We moved over three hundred copies of Imzadi. I admit to being disappointed with that number, although I like to think that if they’d been autographed we’d have sold more (because of the short notice, there hadn’t been time for me to sign them, although I had offered to do so).

So they were offering unsigned copies at list price, and anyone who was interested knew perfectly well he or she could go down to a local bookstore and buy it for less. Still, at least people now have a face and a demented persona to put with the name, and perhaps they’ll check it out at their local bookstore.

Overall it was a bizarre experience.

And I’d never do it again.

Unless… y’know… they asked…

(Peter David, writer of stuff, can be written to c/o To Be Continued, PO Box 239, Bayport, New York 11705. Write before midnight tonight and get a set of Ginsu knives.)

UPDATE: They never asked me back. Big shock.

12 comments on “Not in Any Store…

  1. Ironically enough, I’ve auditioned to be a host in that building(since, ya know, I used to sell stuff and getting on TV rather than just shooting it has long been a goal.) I also work about 800 yards up the road from that place now, so I see it every time I go to work.

  2. This, combined with the automated service wherein you don’t even have to talk to a human being to buy things
    .
    So, how do you *really* feel about the fact that you can now buy just about anything on the Internet? 🙂

    1. That doesn’t bother me because I’m used to typing being a silent process. So if I order something on line, I don’t see it as any different than purchasing something via mail order and filling out a form to accomplish that. But I spent most of my adult life with the telephone being a means of having personal interaction with, y’know, people. So using the phone and never talking to someone annoys me.
      .
      PAD

  3. QVC sounds like a network executive’s wet dream– a channel showing nothing but commercials, twenty-four hours a day.

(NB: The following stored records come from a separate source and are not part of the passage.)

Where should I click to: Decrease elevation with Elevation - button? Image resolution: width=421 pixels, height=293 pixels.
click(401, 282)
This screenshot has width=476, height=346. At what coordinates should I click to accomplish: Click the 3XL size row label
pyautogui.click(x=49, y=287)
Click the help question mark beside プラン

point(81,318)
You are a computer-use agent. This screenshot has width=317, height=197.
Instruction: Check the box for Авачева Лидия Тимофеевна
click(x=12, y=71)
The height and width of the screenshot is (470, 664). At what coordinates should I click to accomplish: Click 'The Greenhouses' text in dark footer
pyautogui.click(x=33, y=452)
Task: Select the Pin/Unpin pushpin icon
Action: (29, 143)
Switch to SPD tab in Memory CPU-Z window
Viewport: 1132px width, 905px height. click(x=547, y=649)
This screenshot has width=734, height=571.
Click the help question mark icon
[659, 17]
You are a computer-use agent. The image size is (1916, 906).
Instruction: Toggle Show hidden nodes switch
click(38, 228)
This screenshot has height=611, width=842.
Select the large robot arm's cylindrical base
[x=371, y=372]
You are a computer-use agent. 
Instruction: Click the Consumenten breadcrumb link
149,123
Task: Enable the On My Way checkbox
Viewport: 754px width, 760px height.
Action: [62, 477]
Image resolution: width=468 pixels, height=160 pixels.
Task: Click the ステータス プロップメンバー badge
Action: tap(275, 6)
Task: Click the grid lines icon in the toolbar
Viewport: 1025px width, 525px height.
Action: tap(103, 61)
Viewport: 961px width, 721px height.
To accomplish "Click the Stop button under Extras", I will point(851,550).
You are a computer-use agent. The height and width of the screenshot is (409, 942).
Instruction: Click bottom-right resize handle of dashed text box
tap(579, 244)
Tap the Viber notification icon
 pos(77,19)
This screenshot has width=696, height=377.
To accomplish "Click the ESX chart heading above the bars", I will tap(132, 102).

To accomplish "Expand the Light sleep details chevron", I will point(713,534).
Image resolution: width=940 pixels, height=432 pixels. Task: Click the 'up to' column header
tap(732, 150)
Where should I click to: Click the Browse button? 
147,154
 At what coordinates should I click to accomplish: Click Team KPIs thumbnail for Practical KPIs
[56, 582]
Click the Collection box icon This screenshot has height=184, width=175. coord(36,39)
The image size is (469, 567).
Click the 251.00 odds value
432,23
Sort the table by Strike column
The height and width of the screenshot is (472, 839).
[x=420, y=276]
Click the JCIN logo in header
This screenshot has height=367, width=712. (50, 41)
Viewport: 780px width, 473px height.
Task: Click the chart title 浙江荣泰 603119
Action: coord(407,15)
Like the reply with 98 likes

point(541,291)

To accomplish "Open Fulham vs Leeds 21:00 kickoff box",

    Shatner said it was overpriced on the air? I respect him even more now. Do you think that even then he was pushing the idea of naming your own price for stuff?

    Asimov did tire commercials? When? I would’ve loved to have seen that.

  4. I could have sworn the first time I read that anecdote (maybe in the 1st BID compilation?) that Shatner went unnamed…

  5. This question is obligatory but– will we see Eye-Scream (the villain from Obnoxio the Clown vs. The X-Men) in any upcoming issues of X-Factor?

      1. C’mon PAD. If anybody could pull it off gracefully, it’ll be you. And I’m absolutely sure if you can’t do it gracefully, you’ll still make it entertaining. 😉

  6. Mary,
    “Shatner said it was overpriced on the air? I respect him even more now.”
    .
    I sure don’t – and why do you? Because he was being “honest”. He had an agreement with people who were paying him and then he basically screwed them over with his mouth. I don’t find that particularly admirable.
    .
    It’s like if I were to bring a date home to my parents and I said beforehand, “Please don’t say anything about her acne. She’s really self-conscious about it.” And my parents promise they won’t mention it and the first words out of my mother at the diner table is “Boy, that’s one heck of a zit on your chin. You should really do something about that, dear.”
    .
    Or if, I was trying to make a business contact and the potential investor shows my partner a picture of her son and my partner blurts out, “He looks like a fairy.”
    .
    Now neither of these things happened. But the point is, “honesty” is not always admirable, particularly if it is unnecessary, reneges on an agreement (which is also a form of dishonesty – so pick your poison) and/orcauses unnecessary harm or pain.